THIS POST MOVED/VACATED BY JACK TO PROTECT CONTENT FALLING INTO THE GAPING HOLE OF THE VORTEX

IT SEEMS NO GOOD DEED GOES UNPUNISHED!

http://www.youtube.com/watch?v=HaoySOGlZ_U 

Just email or PM John [email protected] as to why I have chosen to do this for a modification answer to these posts.....
Ultimately this is his fault for how the account was handled.
[email protected]
You could say I feel insulted and abused..........


----------



## cdotter (Apr 26, 2010)

Got the "new" catalytic converter installed with a brand new rear O2 sensor. Throttle response off idle is much better and the idle has smoothed out considerably. I'm guessing the old one was plugged up. The check engine light is off for now, after a 15 mile drive. I'll let you guys know if the light is still out come Saturday. By then I should have about 400 miles on it.


----------



## [email protected] Parts (Nov 27, 2006)

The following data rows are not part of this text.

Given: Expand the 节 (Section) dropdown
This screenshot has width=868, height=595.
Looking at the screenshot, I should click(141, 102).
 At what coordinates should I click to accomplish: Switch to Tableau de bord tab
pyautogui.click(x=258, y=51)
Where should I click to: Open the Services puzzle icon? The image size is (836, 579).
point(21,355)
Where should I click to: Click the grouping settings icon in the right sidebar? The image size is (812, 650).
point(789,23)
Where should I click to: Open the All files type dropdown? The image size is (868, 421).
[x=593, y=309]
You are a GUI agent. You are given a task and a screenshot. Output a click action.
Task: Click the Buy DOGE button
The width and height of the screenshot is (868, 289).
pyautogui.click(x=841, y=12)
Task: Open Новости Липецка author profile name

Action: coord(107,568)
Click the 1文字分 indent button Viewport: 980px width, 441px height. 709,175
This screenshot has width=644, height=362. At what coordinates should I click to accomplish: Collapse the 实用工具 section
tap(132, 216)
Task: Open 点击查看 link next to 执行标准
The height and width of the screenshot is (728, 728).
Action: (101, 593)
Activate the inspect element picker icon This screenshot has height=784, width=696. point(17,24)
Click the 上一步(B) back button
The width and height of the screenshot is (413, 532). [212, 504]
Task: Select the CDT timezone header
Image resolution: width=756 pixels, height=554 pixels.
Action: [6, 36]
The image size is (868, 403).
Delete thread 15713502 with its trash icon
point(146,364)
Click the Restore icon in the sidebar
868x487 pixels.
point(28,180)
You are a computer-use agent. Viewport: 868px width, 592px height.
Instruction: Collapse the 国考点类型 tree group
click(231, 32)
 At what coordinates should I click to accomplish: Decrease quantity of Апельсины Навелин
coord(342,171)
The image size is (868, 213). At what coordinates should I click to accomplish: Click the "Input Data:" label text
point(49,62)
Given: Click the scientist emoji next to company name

:::::ALERT FORUM ACTION EMERGENCY MESSAGE:::::

THIS POST MOVED/VACATED BY JACK TO PROTECT CONTENT FALLING INTO THE GAPING HOLE OF THE VORTEX

IT SEEMS NO GOOD DEED GOES UNPUNISHED!

http://www.youtube.com/watch?v=HaoySOGlZ_U 

Just email or PM John [email protected] as to why I have chosen to do this for a modification answer to these posts.....
Ultimately this is his fault for how the account was handled.
[email protected]
You could say I feel insulted and abused..........


----------



## nosborn94 (Feb 7, 2010)

cdotter said:


> Got the "new" catalytic converter installed with a brand new rear O2 sensor. Throttle response off idle is much better and the idle has smoothed out considerably. I'm guessing the old one was plugged up. The check engine light is off for now, after a 15 mile drive. I'll let you guys know if the light is still out come Saturday. By then I should have about 400 miles on it.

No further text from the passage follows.